Paul Foot

Doing the Deed of Death

(March 2002)


From Arts Review, Socialist Review, No.261, March 2002, p.29.
Copyright © 2002 Socialist Review.
Downloaded with thanks from the Socialist Review Archive.
Marked up by Einde O’Callaghan for the Marxists’ Internet Archive.


Julius Caesar
by William Shakespeare
Barbican, London

‘The fault, dear Brutus, is not in our stars
But in ourselves that we are underlings.’

Very early on in Shakespeare’s play Julius Caesar one senior senator, Cassius, engages another, Brutus, in one of the most eloquent and effective agitations in all literature. Rome is threatened by a dictatorship under Caesar, the military conqueror, and the more democratically minded senators are moved to revolt. Cassius stirs Brutus with Caesar’s overriding ambition, and above all by his claim to be greater and more ‘constant’ than other men. If Rome is to prove true to its democratic traditions, he argues, Caesar must go. Popular revolt is out of the question since it might threaten the senators themselves. So when he considers the options to himself, Brutus concludes that ‘it must be by his death’. The seeds of the patrician conspiracy are sown and put into practice.

William Shakespeare was not a revolutionary – quite the reverse. His own sympathies would have rested, almost certainly, with the dictator and his fawning successor, Mark Anthony. The playwright’s supreme artistry, however, did not depend on his views, but on his powers of observation of human behaviour, and transmitting what he observed into drama. Thus Cassius’s argument is as accurately conveyed as is Caesar’s determination not to give an inch to reform or the reformers, or Brutus’s insistence that the assassination must be carried out as decently as possible.

Moreover, as I realised for the first time watching the Royal Shakespeare Company production, Cassius is always right. He is right about refusing permission to Mark Anthony to speak at Caesar’s funeral, and right to seek to avoid the disastrous battle at Philippi. Mark Anthony is a great orator, and makes a famous speech over Caesar’s body, but once he successfully turns the mob in his favour he reveals himself as no less ruthless a tyrant than his hero. The ebb and flow of the argument in the first part of the play is irresistible, whatever side you take.

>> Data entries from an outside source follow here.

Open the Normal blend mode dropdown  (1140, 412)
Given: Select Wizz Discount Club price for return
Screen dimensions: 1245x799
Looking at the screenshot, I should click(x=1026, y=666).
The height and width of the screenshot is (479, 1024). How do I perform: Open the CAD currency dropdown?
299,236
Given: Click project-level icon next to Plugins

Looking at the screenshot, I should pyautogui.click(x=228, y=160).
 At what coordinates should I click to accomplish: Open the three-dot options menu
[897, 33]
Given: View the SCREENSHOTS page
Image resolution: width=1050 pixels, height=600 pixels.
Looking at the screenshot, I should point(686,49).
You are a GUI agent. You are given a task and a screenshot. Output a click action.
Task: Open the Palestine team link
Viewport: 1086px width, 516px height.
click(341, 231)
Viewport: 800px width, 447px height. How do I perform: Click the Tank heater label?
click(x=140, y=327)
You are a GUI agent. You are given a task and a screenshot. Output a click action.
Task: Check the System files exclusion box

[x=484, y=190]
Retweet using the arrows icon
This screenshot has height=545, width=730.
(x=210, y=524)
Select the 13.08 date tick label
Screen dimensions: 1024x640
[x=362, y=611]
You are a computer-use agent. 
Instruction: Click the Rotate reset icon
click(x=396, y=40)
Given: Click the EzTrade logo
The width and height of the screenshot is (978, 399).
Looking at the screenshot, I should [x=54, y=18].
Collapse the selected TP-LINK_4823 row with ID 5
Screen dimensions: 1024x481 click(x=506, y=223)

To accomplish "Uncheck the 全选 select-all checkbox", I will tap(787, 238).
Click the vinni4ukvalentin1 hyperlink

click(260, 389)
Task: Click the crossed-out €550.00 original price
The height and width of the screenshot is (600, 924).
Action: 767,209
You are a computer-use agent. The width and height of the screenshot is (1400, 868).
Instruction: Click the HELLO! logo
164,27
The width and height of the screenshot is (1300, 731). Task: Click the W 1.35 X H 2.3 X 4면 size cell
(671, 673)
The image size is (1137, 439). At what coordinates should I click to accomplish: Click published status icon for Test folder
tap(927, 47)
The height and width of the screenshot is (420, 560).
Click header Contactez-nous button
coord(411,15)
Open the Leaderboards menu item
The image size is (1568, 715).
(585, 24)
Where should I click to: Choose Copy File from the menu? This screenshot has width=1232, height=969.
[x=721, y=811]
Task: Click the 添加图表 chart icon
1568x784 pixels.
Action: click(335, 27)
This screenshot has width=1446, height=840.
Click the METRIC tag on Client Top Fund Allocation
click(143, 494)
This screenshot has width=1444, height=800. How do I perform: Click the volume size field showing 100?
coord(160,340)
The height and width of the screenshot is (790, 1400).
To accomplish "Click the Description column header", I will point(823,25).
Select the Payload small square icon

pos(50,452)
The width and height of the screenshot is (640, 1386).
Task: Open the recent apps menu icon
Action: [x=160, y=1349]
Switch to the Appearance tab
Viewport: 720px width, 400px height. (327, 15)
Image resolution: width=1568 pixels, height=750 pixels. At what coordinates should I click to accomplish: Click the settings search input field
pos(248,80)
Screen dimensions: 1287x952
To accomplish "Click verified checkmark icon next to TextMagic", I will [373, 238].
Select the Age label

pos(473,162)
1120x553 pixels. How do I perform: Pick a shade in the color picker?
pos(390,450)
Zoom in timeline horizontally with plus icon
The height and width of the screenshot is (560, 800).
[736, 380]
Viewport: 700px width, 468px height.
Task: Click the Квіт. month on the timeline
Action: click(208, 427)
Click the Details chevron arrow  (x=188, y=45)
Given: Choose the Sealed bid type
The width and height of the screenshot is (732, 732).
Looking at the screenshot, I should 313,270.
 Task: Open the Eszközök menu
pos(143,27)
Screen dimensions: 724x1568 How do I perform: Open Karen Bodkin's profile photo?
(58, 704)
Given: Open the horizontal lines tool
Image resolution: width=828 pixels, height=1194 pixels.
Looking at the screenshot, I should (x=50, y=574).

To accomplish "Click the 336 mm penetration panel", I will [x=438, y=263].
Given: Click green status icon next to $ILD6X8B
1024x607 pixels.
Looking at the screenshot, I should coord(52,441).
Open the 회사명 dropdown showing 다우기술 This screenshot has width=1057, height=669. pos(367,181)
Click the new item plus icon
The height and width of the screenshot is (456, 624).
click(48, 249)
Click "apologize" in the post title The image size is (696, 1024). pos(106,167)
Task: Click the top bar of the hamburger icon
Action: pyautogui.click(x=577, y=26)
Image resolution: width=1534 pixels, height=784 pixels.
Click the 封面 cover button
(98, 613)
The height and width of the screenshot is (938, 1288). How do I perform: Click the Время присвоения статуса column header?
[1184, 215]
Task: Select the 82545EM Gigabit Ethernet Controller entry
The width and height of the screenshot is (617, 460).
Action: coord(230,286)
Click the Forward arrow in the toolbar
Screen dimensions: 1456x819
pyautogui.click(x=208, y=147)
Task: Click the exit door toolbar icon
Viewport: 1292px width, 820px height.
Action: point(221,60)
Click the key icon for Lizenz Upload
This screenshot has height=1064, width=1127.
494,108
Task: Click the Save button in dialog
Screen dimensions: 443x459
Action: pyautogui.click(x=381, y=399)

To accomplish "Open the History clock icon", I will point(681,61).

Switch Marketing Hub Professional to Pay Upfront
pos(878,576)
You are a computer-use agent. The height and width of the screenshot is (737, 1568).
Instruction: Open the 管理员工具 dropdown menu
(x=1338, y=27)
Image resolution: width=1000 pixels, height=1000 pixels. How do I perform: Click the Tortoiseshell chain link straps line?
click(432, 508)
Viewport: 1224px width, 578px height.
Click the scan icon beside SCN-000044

In this production, Tim Piggot-Smith reveals Cassius’s agitation eloquently enough without really conveying the anger and passion that Shakespeare intended. Though the production clearly favours the conspirators by dressing Caesar’s supporters in fascist uniforms and ridiculing Caesar (Ian Hogg) as a ranting buffoon (which he wasn’t), and although Greg Hicks sensitively identifies Brutus’s dilemmas, it’s still hard to come away from the production with the feeling that the conspirators get as fair a hearing as they should. Partly this is the fault of the play itself, which disintegrates horribly after the assassination. I’ve never been able to understand the row between Cassius and Brutus as they prepare for the final battle, and nor is the play helped by the ghost of Caesar staggering round the stage in his underpants. But the early arguments, the excitement of the conspiracy and its aftermath, are as powerful as ever, and not to be missed.